Love and healing zigzag, squiggle. Throughout the years, Ali randomly contacted me. “I love you,” he’d confess. When I was 42 and newly divorced, he sent me a Facebook message: “Come to South Africa.” I was heartbroken over the end of my 17-year marriage and still heartbroken over him. I immediately flew to Johannesburg, where he was living.
Ali was married with three children. I learned he also had temporary wives in Indonesia, America, and England. The offer was still on the table: I could marry him and be one of many wives. In the cult, I witnessed women’s and children’s lives torn apart because of polygamy. During the trip, I confirmed to myself that I cannot share him or any man.
I left South Africa early and bought a ticket to Australia, where I again backpacked alone.
Now, single, on the cusp of 50, I’m an empty nester of two amazing sons, ages 24 and 25. Both of my parents are still alive, thank G-d, and as I did as a child, I continue to balance their polar opposite lifestyle.
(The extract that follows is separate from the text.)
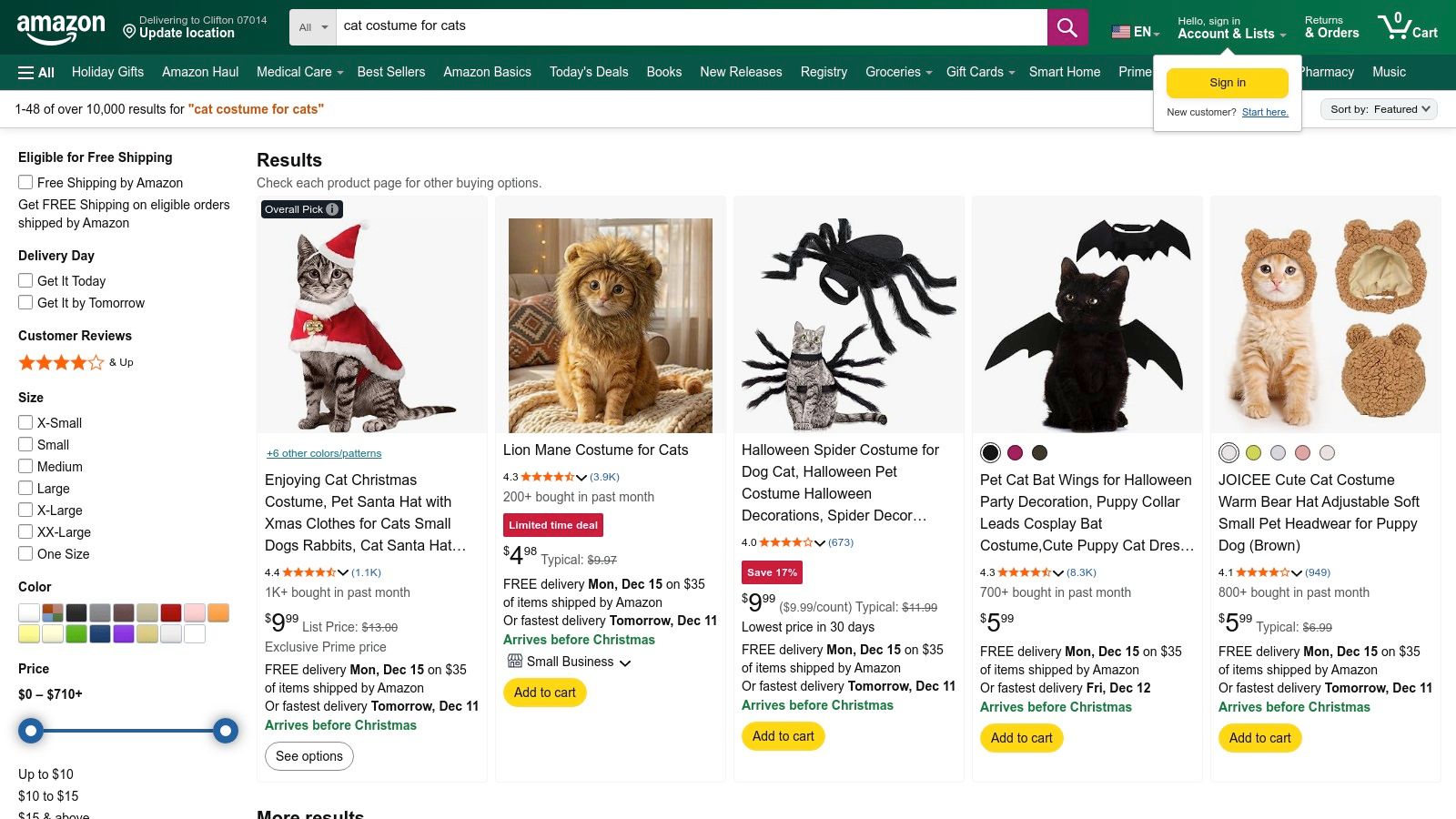Image resolution: width=1456 pixels, height=819 pixels.
Task: Click the search magnifier icon
Action: (x=1067, y=26)
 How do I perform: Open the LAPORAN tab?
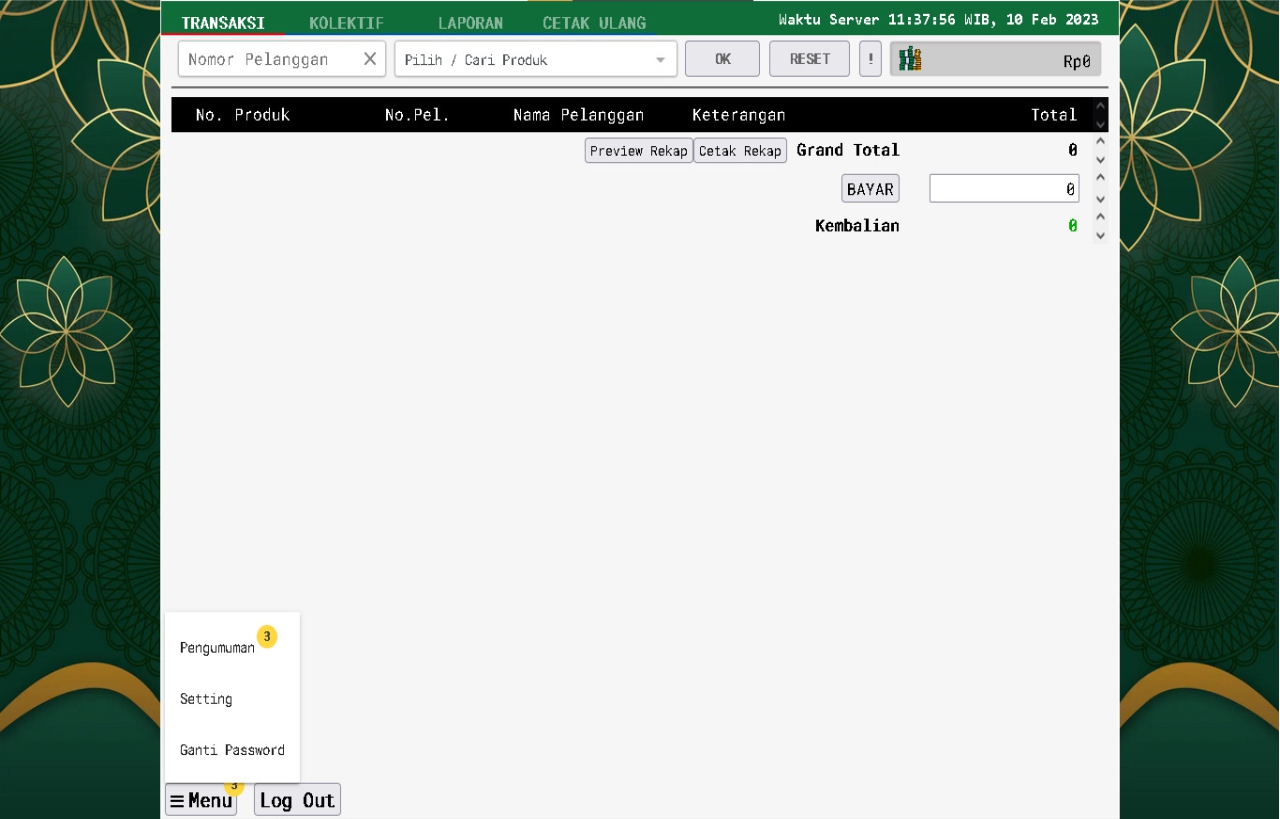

My father is still a religious zealot. My mother is still a Jewish 1960s liberal feminist.
I don’t speak to my parents or anyone much about my trauma — I reserve that for my daily writing practice and therapy sessions. Through marriage, kids, and heartbreak, words have been my confidant, my education, and my savior.
In crafting sentences, I cohered my fragmented and juxtaposed identities. I dug myself out of a child marriage and clawed myself out of a cult, transitioning from servant to master of my own life. After a lifetime of men, I’m happy to sip cappuccinos and watch Netflix cuddling with my pillow, alone. I found self-love, which is unconditional and everlasting.